→ EXERCISE
Filter the records, keeping every line that has the string "computer".

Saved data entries
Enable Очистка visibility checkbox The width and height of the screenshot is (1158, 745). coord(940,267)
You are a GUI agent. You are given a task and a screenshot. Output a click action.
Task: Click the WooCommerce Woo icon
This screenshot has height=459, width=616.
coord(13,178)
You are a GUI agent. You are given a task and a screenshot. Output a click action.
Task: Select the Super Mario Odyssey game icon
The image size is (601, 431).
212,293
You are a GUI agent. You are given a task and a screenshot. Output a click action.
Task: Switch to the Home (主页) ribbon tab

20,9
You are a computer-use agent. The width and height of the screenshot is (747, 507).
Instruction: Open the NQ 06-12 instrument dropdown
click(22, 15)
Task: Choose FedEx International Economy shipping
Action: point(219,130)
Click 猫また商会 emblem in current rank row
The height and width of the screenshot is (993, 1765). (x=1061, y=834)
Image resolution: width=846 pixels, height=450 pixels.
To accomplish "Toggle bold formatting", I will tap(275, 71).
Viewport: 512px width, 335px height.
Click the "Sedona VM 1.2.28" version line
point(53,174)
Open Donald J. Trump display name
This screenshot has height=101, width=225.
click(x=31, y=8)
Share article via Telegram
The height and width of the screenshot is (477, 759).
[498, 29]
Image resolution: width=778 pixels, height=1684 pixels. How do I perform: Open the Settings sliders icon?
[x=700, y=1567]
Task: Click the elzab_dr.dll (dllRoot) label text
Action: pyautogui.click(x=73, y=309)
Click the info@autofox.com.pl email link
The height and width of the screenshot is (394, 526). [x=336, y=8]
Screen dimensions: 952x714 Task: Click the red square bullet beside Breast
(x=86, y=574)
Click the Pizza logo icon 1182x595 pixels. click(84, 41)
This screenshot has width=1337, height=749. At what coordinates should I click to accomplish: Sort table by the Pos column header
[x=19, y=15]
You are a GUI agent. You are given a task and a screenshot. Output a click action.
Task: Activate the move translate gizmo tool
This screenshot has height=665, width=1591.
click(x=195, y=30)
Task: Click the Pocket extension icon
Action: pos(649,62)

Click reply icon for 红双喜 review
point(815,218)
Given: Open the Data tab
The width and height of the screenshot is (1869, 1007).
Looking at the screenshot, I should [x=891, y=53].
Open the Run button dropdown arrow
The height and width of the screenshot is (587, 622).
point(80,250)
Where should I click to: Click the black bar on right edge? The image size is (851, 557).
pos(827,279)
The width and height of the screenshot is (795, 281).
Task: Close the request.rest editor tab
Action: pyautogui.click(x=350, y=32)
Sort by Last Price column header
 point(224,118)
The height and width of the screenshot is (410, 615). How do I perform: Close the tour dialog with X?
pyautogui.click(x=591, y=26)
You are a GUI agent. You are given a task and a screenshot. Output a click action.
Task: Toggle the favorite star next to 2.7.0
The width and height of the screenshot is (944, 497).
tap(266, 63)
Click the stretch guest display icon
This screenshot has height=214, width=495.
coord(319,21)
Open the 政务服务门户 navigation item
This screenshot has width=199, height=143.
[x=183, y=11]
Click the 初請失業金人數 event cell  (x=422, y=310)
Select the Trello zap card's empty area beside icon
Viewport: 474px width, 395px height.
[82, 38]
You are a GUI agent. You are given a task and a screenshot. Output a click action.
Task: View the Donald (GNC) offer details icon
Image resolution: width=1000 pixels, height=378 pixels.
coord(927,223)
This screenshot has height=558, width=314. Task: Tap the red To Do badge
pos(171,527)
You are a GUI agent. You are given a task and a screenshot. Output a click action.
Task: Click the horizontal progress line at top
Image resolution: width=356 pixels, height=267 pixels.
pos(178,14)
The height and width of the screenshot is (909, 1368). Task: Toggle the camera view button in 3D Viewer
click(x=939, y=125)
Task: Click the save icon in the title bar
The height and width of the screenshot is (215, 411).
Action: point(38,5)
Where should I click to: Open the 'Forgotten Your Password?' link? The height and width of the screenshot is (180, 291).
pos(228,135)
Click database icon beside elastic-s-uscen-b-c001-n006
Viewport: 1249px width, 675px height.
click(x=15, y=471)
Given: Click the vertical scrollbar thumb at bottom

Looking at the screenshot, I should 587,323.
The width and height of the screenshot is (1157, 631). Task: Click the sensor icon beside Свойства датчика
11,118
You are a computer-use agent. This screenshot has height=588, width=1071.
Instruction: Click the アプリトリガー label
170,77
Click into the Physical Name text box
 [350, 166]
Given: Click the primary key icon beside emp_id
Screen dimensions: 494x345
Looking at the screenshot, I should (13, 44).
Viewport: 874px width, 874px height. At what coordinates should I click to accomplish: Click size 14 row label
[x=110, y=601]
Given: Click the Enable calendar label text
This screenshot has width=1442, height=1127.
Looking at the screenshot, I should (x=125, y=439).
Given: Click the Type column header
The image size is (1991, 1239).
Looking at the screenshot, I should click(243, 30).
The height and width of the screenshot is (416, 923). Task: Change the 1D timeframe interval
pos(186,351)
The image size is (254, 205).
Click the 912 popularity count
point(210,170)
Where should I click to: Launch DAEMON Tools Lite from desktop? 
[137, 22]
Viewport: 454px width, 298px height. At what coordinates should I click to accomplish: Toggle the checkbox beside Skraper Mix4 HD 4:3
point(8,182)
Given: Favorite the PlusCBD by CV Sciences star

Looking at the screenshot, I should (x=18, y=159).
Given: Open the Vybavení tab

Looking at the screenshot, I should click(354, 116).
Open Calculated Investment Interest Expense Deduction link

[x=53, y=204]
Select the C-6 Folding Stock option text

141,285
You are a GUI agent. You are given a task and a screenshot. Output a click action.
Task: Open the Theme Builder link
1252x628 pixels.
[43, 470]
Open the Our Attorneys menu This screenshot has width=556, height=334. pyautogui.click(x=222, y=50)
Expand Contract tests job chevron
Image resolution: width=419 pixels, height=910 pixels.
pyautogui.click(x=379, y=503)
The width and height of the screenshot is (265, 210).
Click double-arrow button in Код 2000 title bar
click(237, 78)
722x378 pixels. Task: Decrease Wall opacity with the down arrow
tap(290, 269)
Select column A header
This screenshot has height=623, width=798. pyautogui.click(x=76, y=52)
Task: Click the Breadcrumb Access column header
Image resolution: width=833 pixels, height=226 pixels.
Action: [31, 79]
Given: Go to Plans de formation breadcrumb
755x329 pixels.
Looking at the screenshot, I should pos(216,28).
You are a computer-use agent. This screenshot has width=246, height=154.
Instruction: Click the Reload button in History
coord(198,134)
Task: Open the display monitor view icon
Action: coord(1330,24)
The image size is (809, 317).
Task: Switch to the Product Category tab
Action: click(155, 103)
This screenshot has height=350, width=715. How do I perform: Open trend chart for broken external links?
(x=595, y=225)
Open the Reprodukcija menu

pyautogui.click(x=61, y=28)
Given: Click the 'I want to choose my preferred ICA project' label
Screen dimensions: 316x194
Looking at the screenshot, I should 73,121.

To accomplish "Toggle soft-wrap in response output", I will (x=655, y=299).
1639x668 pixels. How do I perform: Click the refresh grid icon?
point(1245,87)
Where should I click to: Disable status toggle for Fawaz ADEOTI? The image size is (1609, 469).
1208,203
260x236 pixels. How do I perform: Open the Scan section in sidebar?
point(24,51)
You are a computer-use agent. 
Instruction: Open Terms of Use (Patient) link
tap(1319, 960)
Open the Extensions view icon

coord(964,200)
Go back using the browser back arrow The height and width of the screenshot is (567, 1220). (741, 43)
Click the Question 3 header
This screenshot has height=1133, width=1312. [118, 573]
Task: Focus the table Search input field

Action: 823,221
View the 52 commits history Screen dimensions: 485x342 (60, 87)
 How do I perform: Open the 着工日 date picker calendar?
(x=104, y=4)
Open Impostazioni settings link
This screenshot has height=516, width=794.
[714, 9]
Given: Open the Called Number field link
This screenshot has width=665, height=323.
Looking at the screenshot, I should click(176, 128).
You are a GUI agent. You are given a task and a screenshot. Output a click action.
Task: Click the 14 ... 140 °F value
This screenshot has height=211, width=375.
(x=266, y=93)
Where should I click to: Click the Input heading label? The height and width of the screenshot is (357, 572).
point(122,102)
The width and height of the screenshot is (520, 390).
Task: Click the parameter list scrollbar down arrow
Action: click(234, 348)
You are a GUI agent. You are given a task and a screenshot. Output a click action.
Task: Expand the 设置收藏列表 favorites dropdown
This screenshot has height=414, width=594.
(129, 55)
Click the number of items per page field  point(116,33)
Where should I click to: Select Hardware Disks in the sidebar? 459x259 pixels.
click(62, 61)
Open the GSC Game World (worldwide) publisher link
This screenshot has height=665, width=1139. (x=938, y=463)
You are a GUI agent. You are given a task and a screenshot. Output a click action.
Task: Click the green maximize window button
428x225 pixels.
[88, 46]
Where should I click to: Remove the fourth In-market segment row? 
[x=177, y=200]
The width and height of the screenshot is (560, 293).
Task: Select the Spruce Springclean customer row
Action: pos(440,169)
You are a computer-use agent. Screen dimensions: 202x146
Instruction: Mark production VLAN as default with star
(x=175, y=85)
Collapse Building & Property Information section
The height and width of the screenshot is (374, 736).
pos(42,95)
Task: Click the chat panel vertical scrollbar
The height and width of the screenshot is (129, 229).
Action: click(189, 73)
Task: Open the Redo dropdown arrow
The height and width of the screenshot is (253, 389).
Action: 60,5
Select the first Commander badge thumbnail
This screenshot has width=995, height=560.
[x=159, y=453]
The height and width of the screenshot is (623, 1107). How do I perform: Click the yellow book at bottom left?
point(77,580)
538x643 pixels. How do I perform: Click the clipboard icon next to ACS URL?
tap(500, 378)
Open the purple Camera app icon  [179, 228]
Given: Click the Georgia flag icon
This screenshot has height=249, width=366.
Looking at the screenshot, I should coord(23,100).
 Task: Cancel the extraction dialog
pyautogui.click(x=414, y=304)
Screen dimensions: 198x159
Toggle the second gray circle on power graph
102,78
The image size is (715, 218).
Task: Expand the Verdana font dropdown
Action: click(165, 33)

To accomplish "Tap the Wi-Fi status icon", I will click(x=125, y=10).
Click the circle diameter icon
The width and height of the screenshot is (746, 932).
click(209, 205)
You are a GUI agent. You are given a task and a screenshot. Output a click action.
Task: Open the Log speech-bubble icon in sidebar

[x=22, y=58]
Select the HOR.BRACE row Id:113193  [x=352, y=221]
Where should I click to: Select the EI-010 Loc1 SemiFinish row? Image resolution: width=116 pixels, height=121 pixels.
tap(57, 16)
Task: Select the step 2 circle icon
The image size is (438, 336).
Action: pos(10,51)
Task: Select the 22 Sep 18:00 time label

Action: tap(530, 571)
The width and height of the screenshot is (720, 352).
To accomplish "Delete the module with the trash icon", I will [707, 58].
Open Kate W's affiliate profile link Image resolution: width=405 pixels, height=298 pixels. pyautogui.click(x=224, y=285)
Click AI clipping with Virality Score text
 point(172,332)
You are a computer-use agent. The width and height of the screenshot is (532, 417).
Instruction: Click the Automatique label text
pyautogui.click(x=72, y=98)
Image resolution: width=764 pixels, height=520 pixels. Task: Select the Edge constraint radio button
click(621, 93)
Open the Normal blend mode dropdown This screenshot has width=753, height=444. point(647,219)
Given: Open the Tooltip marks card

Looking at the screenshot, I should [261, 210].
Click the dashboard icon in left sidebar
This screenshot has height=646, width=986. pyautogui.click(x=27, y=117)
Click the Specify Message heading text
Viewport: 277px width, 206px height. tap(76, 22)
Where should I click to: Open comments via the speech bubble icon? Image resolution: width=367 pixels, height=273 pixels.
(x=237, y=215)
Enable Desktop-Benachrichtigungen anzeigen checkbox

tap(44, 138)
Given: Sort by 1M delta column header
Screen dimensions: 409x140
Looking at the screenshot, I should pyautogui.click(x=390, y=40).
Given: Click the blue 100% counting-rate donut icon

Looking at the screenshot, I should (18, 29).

→ EXERCISE OUTPUT
You are a computer-use agent. The width and height of the screenshot is (747, 507).
You are a computer-use agent. This screenshot has height=588, width=1071.
You are a computer-use agent. This screenshot has width=246, height=154.
You are a computer-use agent. 
You are a computer-use agent. Screen dimensions: 202x146
You are a computer-use agent. The width and height of the screenshot is (532, 417).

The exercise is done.